[Mesa-dev] [PATCH] glsl: optimize copy_propagation_elements pass
Ian Romanick
idr at freedesktop.org
Wed Sep 28 15:14:29 UTC 2016
On 09/16/2016 06:21 PM, Tapani Pälli wrote:
> Changes make copy_propagation_elements pass faster, reducing link
> time spent in test case of bug 94477. Does not fix the actual issue
> but brings down the total time. No regressions seen in CI.
How does this affect the time of a full shader-db run?
There are a bunch of bits of this that are confusing to me. I think
some high-level explanation about which hash tables the acp_ref can be
in, which lists it can be in, and how they relate would help. I've
pointed out a couple of the confusing bits below.
> Signed-off-by: Tapani Pälli <tapani.palli at intel.com>
> ---
>
> For performance measurements, Martina reported in the bug 8x speedup
> to the test case shader link time when using this patch together with
> commit 2cd02e30d2e1677762d34f1831b8e609970ef0f3
>
> .../glsl/opt_copy_propagation_elements.cpp | 187 ++++++++++++++++-----
> 1 file changed, 145 insertions(+), 42 deletions(-)
>
> diff --git a/src/compiler/glsl/opt_copy_propagation_elements.cpp b/src/compiler/glsl/opt_copy_propagation_elements.cpp
> index e4237cc..1c5060a 100644
> --- a/src/compiler/glsl/opt_copy_propagation_elements.cpp
> +++ b/src/compiler/glsl/opt_copy_propagation_elements.cpp
> @@ -46,6 +46,7 @@
> #include "ir_basic_block.h"
> #include "ir_optimization.h"
> #include "compiler/glsl_types.h"
> +#include "util/hash_table.h"
>
> static bool debug = false;
>
> @@ -76,6 +77,18 @@ public:
> int swizzle[4];
> };
>
> +/* Class that refers to acp_entry in another exec_list.
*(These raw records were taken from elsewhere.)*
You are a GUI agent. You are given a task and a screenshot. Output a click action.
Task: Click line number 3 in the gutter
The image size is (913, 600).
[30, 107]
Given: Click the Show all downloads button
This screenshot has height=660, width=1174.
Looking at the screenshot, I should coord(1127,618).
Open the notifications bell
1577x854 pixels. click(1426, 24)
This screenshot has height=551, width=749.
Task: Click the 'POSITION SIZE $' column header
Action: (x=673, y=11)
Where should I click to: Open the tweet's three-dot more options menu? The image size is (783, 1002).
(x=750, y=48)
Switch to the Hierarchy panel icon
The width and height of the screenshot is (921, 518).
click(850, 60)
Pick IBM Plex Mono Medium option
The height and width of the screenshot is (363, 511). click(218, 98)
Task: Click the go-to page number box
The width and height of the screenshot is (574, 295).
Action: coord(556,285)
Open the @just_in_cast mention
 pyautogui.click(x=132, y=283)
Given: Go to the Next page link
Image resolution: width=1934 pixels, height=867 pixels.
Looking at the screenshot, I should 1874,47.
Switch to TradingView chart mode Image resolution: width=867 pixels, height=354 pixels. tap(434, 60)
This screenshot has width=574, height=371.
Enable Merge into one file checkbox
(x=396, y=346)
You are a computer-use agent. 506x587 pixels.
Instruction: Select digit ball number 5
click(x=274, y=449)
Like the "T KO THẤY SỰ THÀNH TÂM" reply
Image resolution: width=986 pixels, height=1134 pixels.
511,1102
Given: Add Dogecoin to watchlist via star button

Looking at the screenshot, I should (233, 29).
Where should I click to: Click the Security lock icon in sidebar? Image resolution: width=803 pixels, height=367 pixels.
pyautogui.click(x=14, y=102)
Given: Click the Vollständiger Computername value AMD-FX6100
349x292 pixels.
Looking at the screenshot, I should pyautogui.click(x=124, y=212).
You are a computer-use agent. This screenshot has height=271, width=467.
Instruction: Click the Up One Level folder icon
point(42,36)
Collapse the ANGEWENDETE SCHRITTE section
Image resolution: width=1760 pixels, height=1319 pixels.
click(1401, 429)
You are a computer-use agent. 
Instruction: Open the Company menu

Used
> + * when making removals based on rhs.
> + */
> +class acp_ref : public exec_node
This pattern is called a box, so maybe acp_box would be a better name.
I'm not too hung up on it.
With this change, can the acp_entry itself still be in a list?
> +{
> +public:
> + acp_ref(acp_entry *e)
> + {
> + entry = e;
> + }
> + acp_entry *entry;
> +};
>
> class kill_entry : public exec_node
> {
> @@ -98,14 +111,42 @@ public:
> this->killed_all = false;
> this->mem_ctx = ralloc_context(NULL);
> this->shader_mem_ctx = NULL;
> - this->acp = new(mem_ctx) exec_list;
> this->kills = new(mem_ctx) exec_list;
> +
> + create_acp();
> }
> ~ir_copy_propagation_elements_visitor()
> {
> ralloc_free(mem_ctx);
> }
>
> + void create_acp()
> + {
> + lhs_ht = _mesa_hash_table_create(mem_ctx, _mesa_hash_pointer,
> + _mesa_key_pointer_equal);
> + rhs_ht = _mesa_hash_table_create(mem_ctx, _mesa_hash_pointer,
> + _mesa_key_pointer_equal);
> + }
> +
> + void destroy_acp()
> + {
> + _mesa_hash_table_destroy(lhs_ht, NULL);
> + _mesa_hash_table_destroy(rhs_ht, NULL);
> + }
> +
> + void populate_acp(hash_table *lhs, hash_table *rhs)
> + {
> + struct hash_entry *entry;
> + hash_table_foreach(lhs, entry)
> + {
Opening { on the hash_table_foreach line.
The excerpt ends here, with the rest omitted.